------ 引用文本 ------

Add Digits.java

/*
Description
Given a non-negative integer num, repeatedly add all its digits until the result has only one digit.

Example
Given num = 38.
The process is like: 3 + 8 = 11, 1 + 1 = 2. Since 2 has only one digit, return 2.

Challenge
Could you do it without any loop/recursion in O(1) runtime?

Tags
Mathematics Adobe Microsoft
 */

/**
 * Approach 1: Looping
 * 将每位上的数加起来了循环求解，直到 num < 10
 */
public class Solution {
    /**
     * @param num: a non-negative integer
     * @return: one digit
     */
    public int addDigits(int num) {
        if (num >= 0 && num <= 9) {
            return num;
        }

        while (num / 10 > 0) {
            int sum = 0, temp = num;
            // 取得 num 中各个位上的数并加起来
            while (temp > 0) {
                sum += temp % 10;
                temp = temp / 10;
            }
            num = sum;
        }

        return num;
    }
}

/**
 * Approach 2: Mathematics
 * 数学推导规律，O(1)时间复杂度。
 *  num = a0 + a1 * 10 + a2 * 100 + ... + ak * 10^k
 *  = (a0 + a1 + ... + ak) + 9(a1 + a2 + ... + ak) + 99(a2 + ... + ak) + ... + (10^k - 1)ak
 * 其中a0 + a1 + ... + ak是下一步计算要得到的结果，记为num1，重复上述过程：
 * num = num1 + 9 * x1, 其中 x = (a1 + a2 + ... + ak) + 11 * (a2 + ... + ak) + ...

------ 数据部分 ------

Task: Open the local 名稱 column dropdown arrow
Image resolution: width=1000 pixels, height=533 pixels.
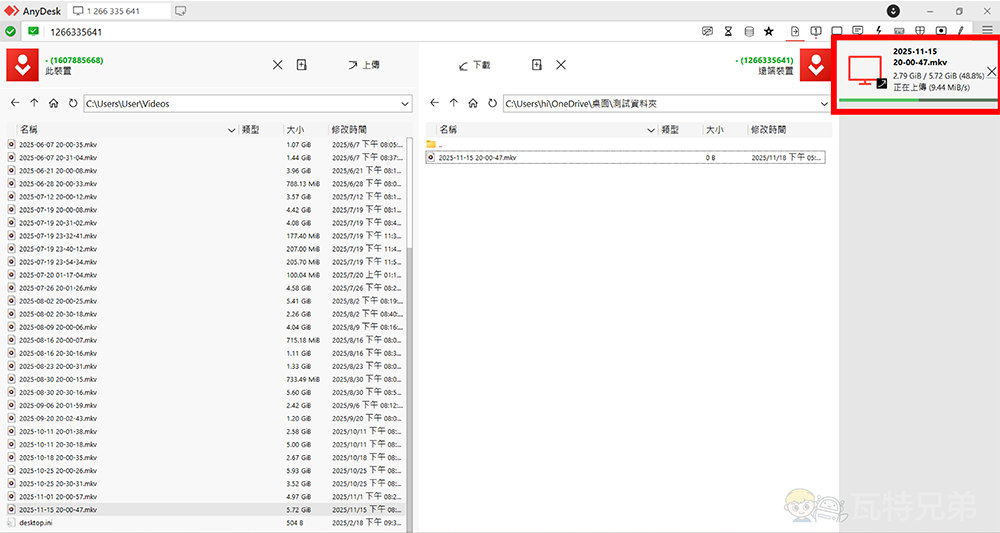Action: (232, 130)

------

→ 任务要求
把引用文本里的这句话译成中文："Given a non-negative integer num, repeatedly add all its digits until the result has only one digit."

→ 解答
给定一个非负整数 num，反复把它的各位数字相加，直到结果只有一位数。